Light and Individuation
For Jung, the aim of human life is individuation. In this process:
The ego ceases to be the center.
Consciousness expands.
The Self becomes central.
Palamas’ idea of participation in divine energy and al-Ghazālī’s doctrine of degrees of light may be read, in Jungian terms, as expansion of consciousness. However, an important distinction must be maintained:
• Jung presents a psychological model.
• al-Ghazālī and Palamas construct ontological models.
In Jung, light is inner psychic energy.
In al-Ghazālī and Palamas, light is rooted in a divine source.
Essence–Energy and Ego–Self Parallels
There is a formal similarity between Palamas’ essence–energy distinction and Jung’s ego–Self distinction:
• Essence (ousia) → unknowable center
• Energy → experiential manifestation
• Self → center of wholeness
• Ego → limited focal consciousness
However, in Palamas the essence is ontologically transcendent; in Jung the Self is a psychological totality.
Metaphysical Light and Archetypal Light
In al-Ghazālī and Palamas, light:
• Is the ontological principle of disclosure.
• Is the self-disclosure of the divine.
In Jung, light:
• Is a symbol of psychic transformation.
• Represents a leap in consciousness.
Read together, these approaches reveal both the metaphysical and psychological depth of the symbol of light.
Conclusion: A Threefold Integration
The symbol of light may be understood at three levels:
Ontological level: Divine manifestation (al-Ghazālī, Palamas)
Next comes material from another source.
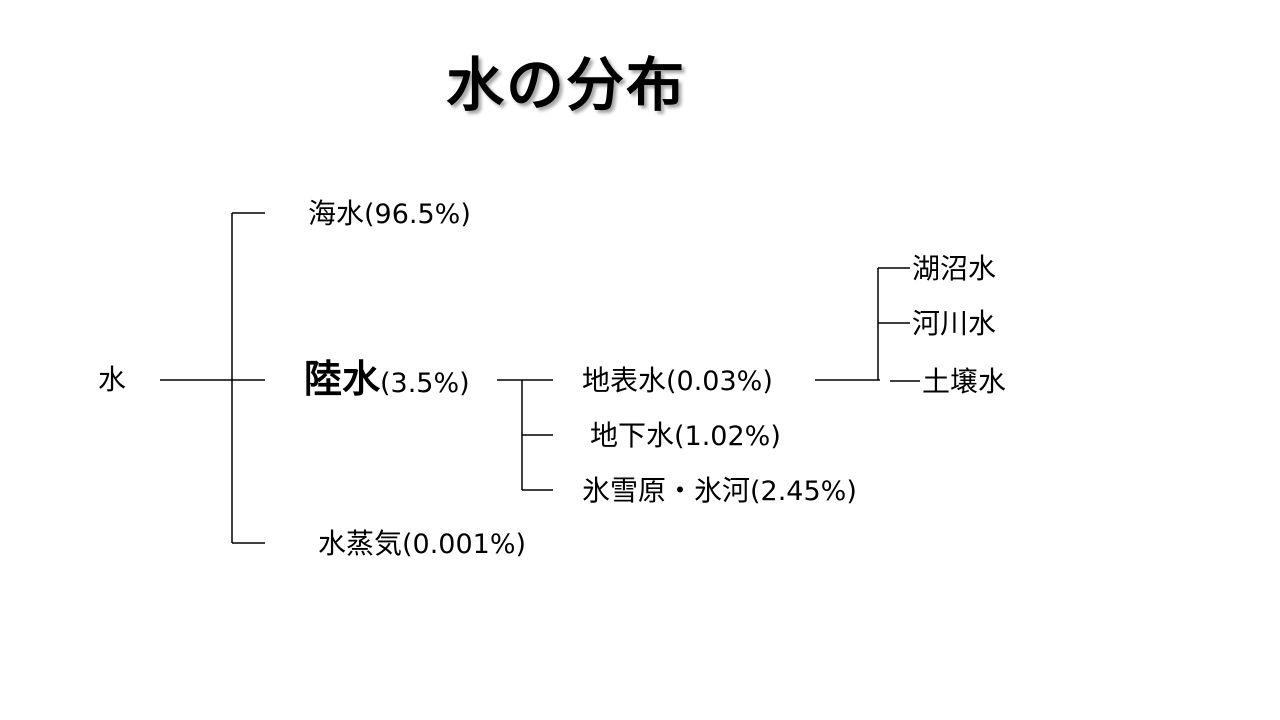 The image size is (1280, 720). I want to click on node-ice-name: 氷雪原・氷河, so click(666, 490).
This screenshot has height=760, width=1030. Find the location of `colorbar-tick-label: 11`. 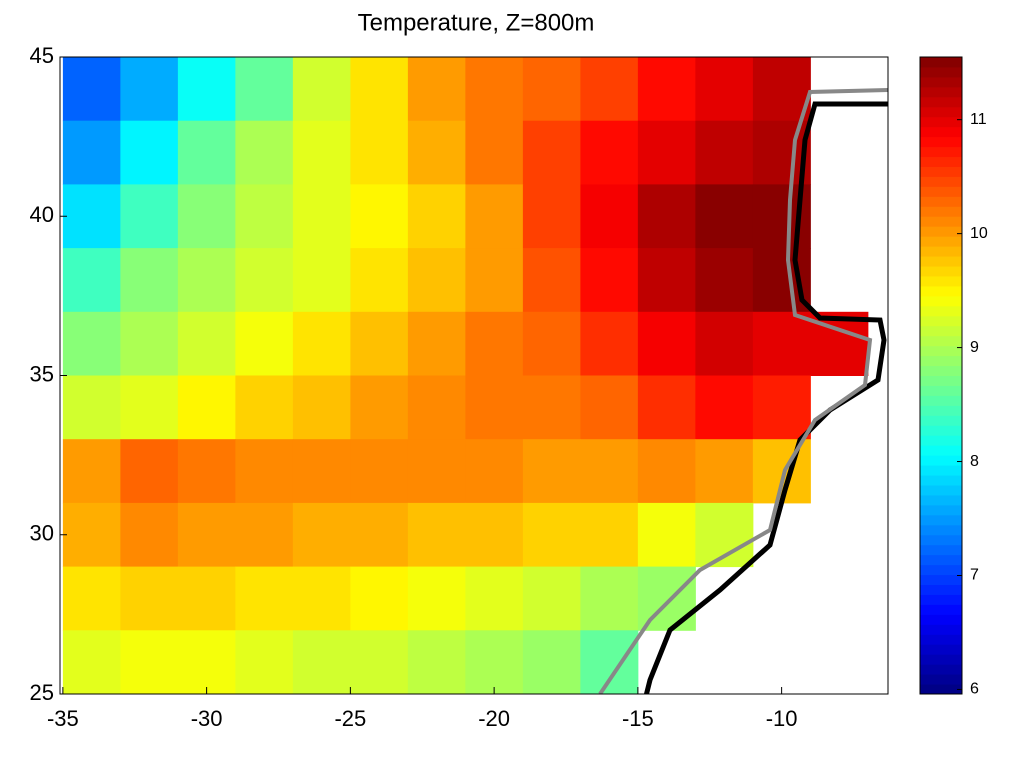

Epistemological level: Condition of visibility
Psychological level: Transformation of consciousness (Jung)
Thus light:
• Is not God’s essence.
• Is God’s energy.
• Is expansion of consciousness.
• Is the transcendence of the ego.
This multilayered reading shows that the metaphysics of light forms a shared symbolic center across religious, philosophical, and psychological domains.